It is no secret that A. Lange & Söhne makes a good watch. Heck, you could even go so far as to say that they make a magnificent opinion, and I really don’t think anyone would argue with you. But a byproduct of being among the highest echelons of watchmakers is the focus tends to get put exclusively on their exceptional pieces. But this year, my private Lange highlight isn’t the grandest complication — it’s the 1815 Annual Calendar.
Following SIHH 2017, this watch was something of a sleeper hit. While watches such as the Jaeger-LeCoultre Master Control, the Panthère p Cartier, the Vacheron Constantin Celestia, and even the Zeitwerk Decimal Strike from Lange were all getting lots of love, the 1815 Annual Calendar sort of slipped through the cracks. I listed it as my favorite grail watch at the time, but knew I had to spend more time with it. Now, after spending a complete week together with the watch ardently on my wrist, I can say without question my instincts were right: this is one amazing watch. However, it’s not without its flaws, and there’s even just a small bit of controversy concerning the 1815 Annual Calendar one of Lange purists.
What Is An Yearly Calendar?
“When was the first yearly calendar introduced” My colleague Ben Clymer once asked this question of our then-20-year-old intern, who fancied himself a fairly significant watch guy. This was, at one point, something of mild-mannered hazing from Ben to novice watch fans. Our intern’s response? “I’d guess mid 1800s sometime?”
Don’t Make This Mistake
An annual calendar is not the same thing than a triple or”simple” calendar. It’s also different in the perpetual calendar. Learn the differences today so that you do not inspire another HODINKEE narrative like that 1 .
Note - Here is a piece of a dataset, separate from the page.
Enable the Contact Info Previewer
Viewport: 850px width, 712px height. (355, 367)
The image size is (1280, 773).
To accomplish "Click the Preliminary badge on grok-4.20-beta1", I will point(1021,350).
Indeed, the annual calendar was made only 21 years back by Patek Phillippe, and initially generated as the reference 5035. The notion, which was really one of the earliest”mid-tier” complications to come from a significant brand, was a fantastic commercial measure for Patek, if a bit ho-hum in terms of horological innovation. Instead of a simple calendar where you must manually adjust the date at the end of every month, the annual calendar compensates for all those months with 30 days. That could be an incredible achievement! That’s, obviously, had the calendar, which compensates for not just shorter months but also for all leap years, hadn’t been widely utilized in horology for the greater part of two centuries.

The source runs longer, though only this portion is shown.